Give the lines as a numbered list with blank lines omitted. Begin at the line that contains "You are a computer-use agent. 555x295 pixels." and stop after the line that contains "Instruction: Select the", and include nothing else.

[BEGIN Stored rows]

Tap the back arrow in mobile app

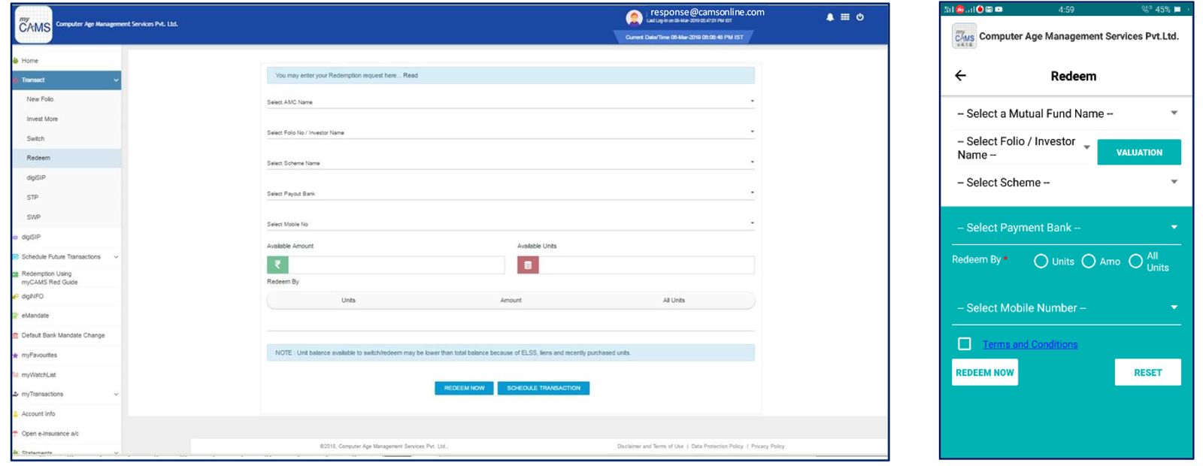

[END Stored rows]
[BEGIN Stored rows]

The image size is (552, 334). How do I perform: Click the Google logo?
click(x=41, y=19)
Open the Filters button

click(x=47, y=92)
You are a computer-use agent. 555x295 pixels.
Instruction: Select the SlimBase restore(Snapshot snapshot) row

[END Stored rows]

Response for this exercise:
1. You are a computer-use agent. 555x295 pixels.
2. Instruction: Select the SlimBase restore(Snapshot snapshot) row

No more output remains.